With that as backdrop, we switch perspective to ask: if claims are made both ways in a situation of mutual infliction of harm other than in ship collisions, how would that fare? Is it the case that the one party’s portion of its own loss (as contributory liability) would serve as the portion of liability towards the other party’s loss? There seem to be no cases demonstrating the point, but we can still illustrate the questioning by playing with the facts of a real case.
In the Supreme Court case in Rt. 1994.1440 a bicyclist ran into the back of a car and was injured. The car liability insurer was held liable on account of the car’s brake light not working, which led the cyclist to miss the warning from the driver applying the brakes, and the requirement of the car ‘causing’ damage was thereby met.(1) Car liability Act 1961 s. 4. However, the cyclist was found to have negligently contributed to his loss by riding too close behind the car (the accident happened in a bike race), and his claim for losses was reduced by one third.
We could then ask – in light of e.g.

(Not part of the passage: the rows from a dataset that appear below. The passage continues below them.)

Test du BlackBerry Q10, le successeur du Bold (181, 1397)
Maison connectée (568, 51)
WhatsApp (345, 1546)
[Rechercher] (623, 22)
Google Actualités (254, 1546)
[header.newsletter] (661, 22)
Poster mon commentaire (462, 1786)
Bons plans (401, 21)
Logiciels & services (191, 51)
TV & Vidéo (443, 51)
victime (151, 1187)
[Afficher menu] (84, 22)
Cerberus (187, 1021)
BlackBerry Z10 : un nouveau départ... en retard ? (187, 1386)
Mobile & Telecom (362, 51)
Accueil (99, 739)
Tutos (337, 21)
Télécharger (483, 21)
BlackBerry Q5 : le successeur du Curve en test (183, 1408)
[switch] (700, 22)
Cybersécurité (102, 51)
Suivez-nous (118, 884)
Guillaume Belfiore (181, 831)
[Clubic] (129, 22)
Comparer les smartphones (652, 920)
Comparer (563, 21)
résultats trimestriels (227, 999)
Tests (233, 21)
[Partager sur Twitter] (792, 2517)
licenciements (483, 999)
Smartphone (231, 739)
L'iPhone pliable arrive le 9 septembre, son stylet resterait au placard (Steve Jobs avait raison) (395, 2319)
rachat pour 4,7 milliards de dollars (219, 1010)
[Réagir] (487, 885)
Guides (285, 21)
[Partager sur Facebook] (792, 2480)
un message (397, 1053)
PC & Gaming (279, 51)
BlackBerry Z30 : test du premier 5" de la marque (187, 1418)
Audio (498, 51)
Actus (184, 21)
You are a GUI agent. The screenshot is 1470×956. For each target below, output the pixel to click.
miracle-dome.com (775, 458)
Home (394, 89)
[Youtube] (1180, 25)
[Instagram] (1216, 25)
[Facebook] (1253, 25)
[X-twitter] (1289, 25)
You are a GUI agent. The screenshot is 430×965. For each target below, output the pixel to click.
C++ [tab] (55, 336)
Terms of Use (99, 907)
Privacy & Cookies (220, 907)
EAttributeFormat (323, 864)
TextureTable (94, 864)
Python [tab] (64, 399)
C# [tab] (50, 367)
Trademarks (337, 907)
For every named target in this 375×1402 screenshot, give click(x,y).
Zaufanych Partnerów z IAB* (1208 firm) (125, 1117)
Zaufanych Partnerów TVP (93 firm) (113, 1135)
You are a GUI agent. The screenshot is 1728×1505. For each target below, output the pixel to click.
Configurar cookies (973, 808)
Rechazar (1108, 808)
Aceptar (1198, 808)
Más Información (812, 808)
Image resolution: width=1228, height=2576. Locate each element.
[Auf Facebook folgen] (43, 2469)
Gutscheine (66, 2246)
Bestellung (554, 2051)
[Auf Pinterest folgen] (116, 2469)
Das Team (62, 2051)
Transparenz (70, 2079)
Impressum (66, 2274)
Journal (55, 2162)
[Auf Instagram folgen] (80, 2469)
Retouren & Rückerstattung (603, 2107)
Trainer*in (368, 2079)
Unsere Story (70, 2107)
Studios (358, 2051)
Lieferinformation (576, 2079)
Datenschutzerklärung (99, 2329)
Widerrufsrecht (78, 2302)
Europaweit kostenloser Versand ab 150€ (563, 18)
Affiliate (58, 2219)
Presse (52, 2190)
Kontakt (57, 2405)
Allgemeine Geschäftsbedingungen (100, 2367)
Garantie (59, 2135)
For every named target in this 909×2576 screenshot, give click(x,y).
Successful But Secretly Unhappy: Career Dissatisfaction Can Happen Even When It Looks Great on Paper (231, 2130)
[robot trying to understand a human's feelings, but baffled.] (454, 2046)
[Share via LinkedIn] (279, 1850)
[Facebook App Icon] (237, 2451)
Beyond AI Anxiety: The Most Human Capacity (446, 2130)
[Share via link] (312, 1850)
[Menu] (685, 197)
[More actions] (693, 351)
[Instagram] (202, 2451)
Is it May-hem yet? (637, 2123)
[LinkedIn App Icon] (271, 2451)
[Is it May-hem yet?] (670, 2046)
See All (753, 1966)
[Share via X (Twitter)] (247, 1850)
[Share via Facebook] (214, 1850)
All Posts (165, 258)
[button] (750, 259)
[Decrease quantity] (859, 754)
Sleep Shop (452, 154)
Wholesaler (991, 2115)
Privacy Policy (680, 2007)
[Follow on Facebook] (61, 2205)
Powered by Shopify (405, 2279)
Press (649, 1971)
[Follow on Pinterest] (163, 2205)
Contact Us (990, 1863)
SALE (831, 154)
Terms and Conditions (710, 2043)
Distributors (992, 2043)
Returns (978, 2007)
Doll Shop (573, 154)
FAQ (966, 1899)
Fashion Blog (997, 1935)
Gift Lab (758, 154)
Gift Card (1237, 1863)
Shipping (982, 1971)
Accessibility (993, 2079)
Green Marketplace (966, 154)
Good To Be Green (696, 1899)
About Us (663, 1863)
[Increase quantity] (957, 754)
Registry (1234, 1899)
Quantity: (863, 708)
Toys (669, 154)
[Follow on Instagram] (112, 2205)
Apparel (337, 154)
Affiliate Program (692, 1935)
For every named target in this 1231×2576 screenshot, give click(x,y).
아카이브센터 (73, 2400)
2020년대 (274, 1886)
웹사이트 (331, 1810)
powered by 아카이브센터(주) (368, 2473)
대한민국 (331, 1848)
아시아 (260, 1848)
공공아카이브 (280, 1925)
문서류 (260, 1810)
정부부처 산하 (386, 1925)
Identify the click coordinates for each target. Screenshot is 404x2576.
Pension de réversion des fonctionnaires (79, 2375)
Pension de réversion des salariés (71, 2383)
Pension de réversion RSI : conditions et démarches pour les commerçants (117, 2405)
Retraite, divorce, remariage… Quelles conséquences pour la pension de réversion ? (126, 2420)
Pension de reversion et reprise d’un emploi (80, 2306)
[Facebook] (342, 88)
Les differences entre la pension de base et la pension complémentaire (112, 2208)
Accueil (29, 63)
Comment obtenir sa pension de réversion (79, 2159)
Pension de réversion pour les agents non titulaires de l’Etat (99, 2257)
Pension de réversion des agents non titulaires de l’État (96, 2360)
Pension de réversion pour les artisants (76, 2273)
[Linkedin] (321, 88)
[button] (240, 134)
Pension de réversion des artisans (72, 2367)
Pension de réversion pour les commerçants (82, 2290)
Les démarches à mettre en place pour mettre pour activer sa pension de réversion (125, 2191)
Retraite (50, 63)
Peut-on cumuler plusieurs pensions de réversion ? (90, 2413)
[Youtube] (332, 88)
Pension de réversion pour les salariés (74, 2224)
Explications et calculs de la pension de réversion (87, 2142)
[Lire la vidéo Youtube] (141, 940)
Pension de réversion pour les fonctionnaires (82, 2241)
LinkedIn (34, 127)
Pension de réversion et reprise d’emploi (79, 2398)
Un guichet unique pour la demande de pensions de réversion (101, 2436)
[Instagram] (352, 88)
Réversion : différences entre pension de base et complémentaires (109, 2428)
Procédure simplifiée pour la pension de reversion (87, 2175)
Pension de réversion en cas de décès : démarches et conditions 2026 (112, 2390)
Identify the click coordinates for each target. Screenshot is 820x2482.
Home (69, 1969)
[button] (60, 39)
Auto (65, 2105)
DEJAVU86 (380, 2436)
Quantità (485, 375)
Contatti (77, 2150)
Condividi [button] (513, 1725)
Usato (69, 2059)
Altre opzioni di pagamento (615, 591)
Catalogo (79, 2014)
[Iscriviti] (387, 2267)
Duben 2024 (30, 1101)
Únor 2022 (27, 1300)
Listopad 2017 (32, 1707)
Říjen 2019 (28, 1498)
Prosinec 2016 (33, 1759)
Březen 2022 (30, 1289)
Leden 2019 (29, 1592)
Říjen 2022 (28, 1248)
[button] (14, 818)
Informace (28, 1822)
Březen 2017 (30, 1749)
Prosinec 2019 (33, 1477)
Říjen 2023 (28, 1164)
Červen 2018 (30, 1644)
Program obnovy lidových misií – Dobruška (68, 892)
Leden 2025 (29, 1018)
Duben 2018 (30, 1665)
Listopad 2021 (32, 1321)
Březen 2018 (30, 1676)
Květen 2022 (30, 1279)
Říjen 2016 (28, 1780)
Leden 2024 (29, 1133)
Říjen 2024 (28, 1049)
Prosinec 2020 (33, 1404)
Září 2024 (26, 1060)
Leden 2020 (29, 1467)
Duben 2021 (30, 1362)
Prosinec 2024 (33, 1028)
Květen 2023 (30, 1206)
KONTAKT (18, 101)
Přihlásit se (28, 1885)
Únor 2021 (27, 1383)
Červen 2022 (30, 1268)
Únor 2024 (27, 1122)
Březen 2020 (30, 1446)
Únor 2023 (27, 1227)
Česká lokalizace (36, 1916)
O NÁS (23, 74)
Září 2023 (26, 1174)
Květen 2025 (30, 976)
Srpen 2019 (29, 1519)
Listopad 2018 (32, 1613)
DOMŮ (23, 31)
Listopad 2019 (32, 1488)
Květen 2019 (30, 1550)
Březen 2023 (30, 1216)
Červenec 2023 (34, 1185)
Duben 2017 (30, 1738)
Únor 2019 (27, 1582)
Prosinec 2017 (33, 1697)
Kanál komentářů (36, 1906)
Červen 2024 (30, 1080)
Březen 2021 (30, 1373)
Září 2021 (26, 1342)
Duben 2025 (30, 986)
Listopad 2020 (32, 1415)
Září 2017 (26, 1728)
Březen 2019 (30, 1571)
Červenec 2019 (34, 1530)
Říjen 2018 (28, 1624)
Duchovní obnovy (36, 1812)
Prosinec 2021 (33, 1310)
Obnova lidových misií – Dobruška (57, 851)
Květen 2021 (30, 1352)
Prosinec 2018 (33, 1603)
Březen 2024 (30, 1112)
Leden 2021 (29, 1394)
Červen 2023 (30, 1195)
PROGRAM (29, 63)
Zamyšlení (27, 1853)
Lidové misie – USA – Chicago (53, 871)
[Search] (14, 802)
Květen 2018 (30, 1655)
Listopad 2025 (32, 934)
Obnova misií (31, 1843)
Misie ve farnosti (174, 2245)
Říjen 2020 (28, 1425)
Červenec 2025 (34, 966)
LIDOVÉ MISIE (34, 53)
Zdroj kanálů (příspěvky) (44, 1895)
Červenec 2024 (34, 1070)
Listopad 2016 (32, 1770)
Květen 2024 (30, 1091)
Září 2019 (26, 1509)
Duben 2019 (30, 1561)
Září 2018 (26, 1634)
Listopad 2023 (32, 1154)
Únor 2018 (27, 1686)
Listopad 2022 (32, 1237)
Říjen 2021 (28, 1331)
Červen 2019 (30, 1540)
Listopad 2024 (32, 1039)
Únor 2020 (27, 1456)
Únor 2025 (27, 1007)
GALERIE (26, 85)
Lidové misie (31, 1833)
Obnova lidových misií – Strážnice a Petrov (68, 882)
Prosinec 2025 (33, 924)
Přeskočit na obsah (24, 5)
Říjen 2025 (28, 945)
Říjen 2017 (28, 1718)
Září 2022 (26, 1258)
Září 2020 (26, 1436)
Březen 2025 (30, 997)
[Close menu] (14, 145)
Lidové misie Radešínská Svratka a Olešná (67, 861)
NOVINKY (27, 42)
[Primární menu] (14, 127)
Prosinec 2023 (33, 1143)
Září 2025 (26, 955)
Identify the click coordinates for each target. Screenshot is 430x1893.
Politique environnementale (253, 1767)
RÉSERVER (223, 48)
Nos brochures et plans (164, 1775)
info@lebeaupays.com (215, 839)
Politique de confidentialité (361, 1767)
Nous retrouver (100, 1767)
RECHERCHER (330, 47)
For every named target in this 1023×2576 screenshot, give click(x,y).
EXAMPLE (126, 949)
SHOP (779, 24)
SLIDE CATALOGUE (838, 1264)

Knoph’s proposition that the system of the MC reflected the general tort law position: what if damage was also inflicted on the car, and the car owner cross-claimed against the cyclist for such property loss, would then the same 33% of contributory negligence on the cyclist’s part serve as a basis for the cyclist’s liability towards the car owner? In other words, would the MC ship collision rules work in the same way outside the scope of ship collisions, as Knoph (and partly Øvergaard) argued they would?
Probably the answer would be no. Various factors would disrupt such a solution of symmetry between having to bear one’s own loss and being liable for the other party’s loss – such as the one claim being a property claim and the other a personal injury claim, where policy considerations could turn out differently – and that of the one, or both, injuries being covered by insurance.(2) See the Torts Act s 4-2: The car owner, if having the damage to the car covered by insurance, would be entitled to raise a claim only in case of gross negligence on the cyclist’s part.
One would probably adopt a more discretionary evaluation under the provisions of the Torts Act. In other words, the cyclist might not be held liable at all, despite him having to accept a reduction of his own claim by 33% – which again serves as a reminder of the earlier position taken by Platou when advocating a freer assessment of damages extending to the ship collision cases of that time.